Untuk diketahui, pembentukan MKMK ini merespons dugaan perubahan substansi putusan perkara nomor: 103/PUU-XX/2022 terkait uji materi UU MK yang membahas pencopotan Hakim Aswanto.
Feri menilai tidak masalah dengan pembentukan MKMK ini. Namun pada struktur keanggotaan yang melibatkan Hakim Konstitusi di tubuh Majelis Kehormatan MK itu perlu dikaji ulang.
“Problematikanya memang di dalam MK ada komposisi Ada akademisi ada tokoh masyarakat dan seorang hakim,” katanya saat dihubungi, Selasa (31/1/2023).
“Ada baiknya memang dilakukan kajian ulang terhadap komposisi MKMK ini agar kemudian hari publik tidak mempertanyakan hasil putusannya,” lanjut dia.
Sebab, menurut dia, dengan melibatkan Hakim Konstitusi yang notabene adalah pihak internal MK itu sendiri berpotensi membuat kehadiran Majelis Kehormatan MK cenderung tidak netral dalam mengusut.
Baca juga: MK Putuskan Presiden yang Telah Jabat 2 Periode Tak Boleh Calonkan Diri Jadi Cawapres
“Karena tidak mungkin ya konsepnya MK mengadili pihak-pihak yang berkaitan dengan diri mereka sendiri. Tidak mungkin jeruk makan jeruk,” tuturnya.

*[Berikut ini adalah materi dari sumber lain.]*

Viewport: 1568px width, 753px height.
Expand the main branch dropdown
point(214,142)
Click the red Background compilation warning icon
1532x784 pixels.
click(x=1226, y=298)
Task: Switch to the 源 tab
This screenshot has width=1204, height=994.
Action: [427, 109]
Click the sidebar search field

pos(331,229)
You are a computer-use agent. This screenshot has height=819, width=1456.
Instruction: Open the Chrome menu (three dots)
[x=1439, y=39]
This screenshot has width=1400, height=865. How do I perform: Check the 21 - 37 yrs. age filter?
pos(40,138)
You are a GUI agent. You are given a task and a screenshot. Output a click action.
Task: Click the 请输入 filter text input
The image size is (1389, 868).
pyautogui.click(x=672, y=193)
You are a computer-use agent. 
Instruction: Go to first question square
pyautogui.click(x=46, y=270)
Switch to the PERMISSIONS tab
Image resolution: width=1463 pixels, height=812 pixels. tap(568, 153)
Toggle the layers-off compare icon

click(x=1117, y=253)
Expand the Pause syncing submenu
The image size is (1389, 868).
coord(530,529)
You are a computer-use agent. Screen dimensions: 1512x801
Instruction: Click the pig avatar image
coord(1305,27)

Sebagai contoh, seorang Hakim Konstitusi yang memiliki kedekatan dengan hakim lainnya berpotensi tidak akan mengadili perkara yang menimpa hakim yang semestinya diadili tersebut.
Hal itu pun bisa saja berlaku sebaliknya, yakni salah satu Hakim Konstitusi yang memiliki pandangan berbeda dengan hakim lainnya, berpotensi menghadirkan keputusan yang tidak adil.
“Oleh karena itu, pertimbangannya untuk hakim MK (Majelis Kehormatan) semestinya bukan hakim konstitusi, itu yang mewakili,” tuturnya.
Lebih jauh Feri turut menyoroti keterlibatan tokoh masyarakat, I Dewa Gede Palguna yang notabene mantan hakim konstitusi.
Ia mengatakan bahwa kredibilitas dan integritas Palguna tidak perlu diragukan lagi. Namun demikian, Majelis Kehormatan MK tetap sebaiknya diisi oleh non-hakim konstitusi.
Hal itu dimaksudkan agar Majelis Kehormatan MK ini dapat melihat sebuah kasus dengan pandangan yang lebih luas.